__Work instruction 1__
From the plant-soil feedback text, reproduce verbatim the passage between "Plants can cause" and "modify its surrounding.", inclusive.
__Work instruction 2__
Answer these questions using the plant-soil feedback text:
(a) Where was the series of aerial photos taken?
(b) How long were the seedlings in the greenhouse before PSF strength was quantified?
(c) Which species grew better in live soil than in sterile soil?

__Source document__
Plants can cause changes in the structure of soil microbial communities which can in turn affect seedling performance nearby, forming plant-soil feedback (PSF). It is typically assumed that the strength of PSF is fixed. However, soil cultivation by plants is often a gradual process, and PSF strength may change over time as plants continue to modify its surrounding.
We took a two-step approach to studying how soil microbial communities might vary with cultivation length and how these temporal changes might feed back to affect plant performance. First, we used a series of aerial photos at the Bodega Dunes in California to estimate the age of individuals of the four dominant plants, including two introduced species (Ammophila arenaria and Carpobrotus edulis) and two native species (Lupinus arboreus and Baccharis pilularis). For each species, we collected soil from 30 individuals of different ages and characterized its fungal and bacterial communities using Illumina Miseq. Second, we analyzed corresponding changes in the effects of soil microbes on seedlings in a greenhouse experiment. We grew seedlings of the four species individually in pots with soil collected from different individuals, representing different plant species, plant age, and sterilization treatment (live and sterile soil).
Results/Conclusions
In the field, plant species differed in the composition of soil fungal and bacterial communities. Moreover, microbial communities became progressively different from communities in bare sand with longer cultivation. Microbial functional groups changed differently through time depending on the species identity of the plants. After three months in the greenhouse, we quantified PSF strength for each seedling replicate by comparing seedling biomass when grown in live vs. sterile soil. We found that L. arboreus grew better in live than sterile soil (positive PSF), while the other three species grew worse (negative PSF). In the two introduced species, PSF became more negative with longer cultivation, especially when grown in soil cultivated by a conspecific individual.
Together, these results suggest that PSF is more dynamic than usually assumed, with both soil microbial communities and their effects on plant performance changing with plant age. When PSF is dynamic, the timing of disturbance and species arrival can play a major role in the structuring of plant communities.

__Provided data__
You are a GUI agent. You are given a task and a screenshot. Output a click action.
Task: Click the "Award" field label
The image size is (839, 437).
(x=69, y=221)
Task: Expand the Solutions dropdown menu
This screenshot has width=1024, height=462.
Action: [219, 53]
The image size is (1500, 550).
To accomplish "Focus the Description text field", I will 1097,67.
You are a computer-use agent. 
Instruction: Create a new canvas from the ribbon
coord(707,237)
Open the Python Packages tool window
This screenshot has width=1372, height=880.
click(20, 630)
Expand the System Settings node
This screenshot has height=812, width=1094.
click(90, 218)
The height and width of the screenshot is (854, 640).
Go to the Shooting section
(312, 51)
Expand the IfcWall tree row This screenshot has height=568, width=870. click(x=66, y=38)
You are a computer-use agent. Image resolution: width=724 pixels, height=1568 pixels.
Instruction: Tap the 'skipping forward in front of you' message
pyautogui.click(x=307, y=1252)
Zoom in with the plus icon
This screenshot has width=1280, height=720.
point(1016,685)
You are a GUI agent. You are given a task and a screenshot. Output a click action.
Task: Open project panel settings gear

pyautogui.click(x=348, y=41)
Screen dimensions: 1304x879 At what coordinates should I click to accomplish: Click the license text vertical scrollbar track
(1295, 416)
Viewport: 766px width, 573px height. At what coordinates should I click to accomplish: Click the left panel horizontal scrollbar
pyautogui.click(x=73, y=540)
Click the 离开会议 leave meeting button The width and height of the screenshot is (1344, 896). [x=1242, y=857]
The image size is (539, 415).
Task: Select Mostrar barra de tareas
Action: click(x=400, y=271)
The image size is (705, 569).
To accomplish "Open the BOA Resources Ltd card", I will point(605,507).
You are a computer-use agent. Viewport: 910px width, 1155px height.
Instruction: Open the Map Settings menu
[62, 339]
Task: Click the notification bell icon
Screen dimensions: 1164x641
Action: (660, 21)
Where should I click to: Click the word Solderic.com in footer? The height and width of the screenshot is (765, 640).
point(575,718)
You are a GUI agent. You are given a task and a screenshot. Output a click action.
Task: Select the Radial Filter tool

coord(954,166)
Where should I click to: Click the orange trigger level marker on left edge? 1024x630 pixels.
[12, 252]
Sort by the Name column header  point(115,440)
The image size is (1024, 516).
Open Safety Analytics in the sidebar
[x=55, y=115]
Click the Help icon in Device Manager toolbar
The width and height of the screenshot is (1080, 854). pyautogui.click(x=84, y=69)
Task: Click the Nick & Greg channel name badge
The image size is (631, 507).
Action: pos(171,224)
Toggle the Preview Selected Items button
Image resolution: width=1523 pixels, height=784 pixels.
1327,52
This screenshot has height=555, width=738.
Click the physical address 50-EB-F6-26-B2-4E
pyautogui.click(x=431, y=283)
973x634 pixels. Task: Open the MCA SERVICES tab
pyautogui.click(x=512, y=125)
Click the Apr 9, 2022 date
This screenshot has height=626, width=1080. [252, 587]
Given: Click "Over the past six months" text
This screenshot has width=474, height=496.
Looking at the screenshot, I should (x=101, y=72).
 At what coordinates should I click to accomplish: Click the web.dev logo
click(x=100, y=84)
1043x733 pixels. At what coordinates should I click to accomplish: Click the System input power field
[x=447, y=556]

__Task response 1__
Plants can cause changes in the structure of soil microbial communities which can in turn affect seedling performance nearby, forming plant-soil feedback (PSF). It is typically assumed that the strength of PSF is fixed. However, soil cultivation by plants is often a gradual process, and PSF strength may change over time as plants continue to modify its surrounding.

__Task response 2__
(a) At the Bodega Dunes in California.
(b) Three months.
(c) Lupinus arboreus (L. arboreus).